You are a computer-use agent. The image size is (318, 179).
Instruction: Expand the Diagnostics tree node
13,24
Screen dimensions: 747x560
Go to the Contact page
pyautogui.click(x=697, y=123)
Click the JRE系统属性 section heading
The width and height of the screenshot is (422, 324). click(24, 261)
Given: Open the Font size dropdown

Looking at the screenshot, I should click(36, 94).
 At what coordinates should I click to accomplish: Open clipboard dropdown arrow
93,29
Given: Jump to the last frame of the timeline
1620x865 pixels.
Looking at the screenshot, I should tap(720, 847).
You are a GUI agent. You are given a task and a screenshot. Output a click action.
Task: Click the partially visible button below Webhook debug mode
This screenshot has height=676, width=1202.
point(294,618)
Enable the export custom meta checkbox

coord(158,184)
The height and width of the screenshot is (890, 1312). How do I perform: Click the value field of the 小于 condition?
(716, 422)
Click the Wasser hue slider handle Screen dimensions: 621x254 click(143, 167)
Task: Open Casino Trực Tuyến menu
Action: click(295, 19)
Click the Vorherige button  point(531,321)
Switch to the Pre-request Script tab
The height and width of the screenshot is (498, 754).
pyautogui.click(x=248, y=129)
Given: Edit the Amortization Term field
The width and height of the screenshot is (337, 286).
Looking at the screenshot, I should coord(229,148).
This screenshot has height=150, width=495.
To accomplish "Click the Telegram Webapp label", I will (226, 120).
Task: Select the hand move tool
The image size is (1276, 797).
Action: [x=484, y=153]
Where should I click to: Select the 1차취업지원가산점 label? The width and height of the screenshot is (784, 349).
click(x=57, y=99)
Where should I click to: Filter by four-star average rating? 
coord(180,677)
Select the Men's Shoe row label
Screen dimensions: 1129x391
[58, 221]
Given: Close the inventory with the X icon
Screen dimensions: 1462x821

══════════

How to complete this task —
Please copy exactly the lines from the one that contains "Given: Close the inventory with the X icon" up to and including the final line of the listing above.

Exercise solution —
Given: Close the inventory with the X icon
Screen dimensions: 1462x821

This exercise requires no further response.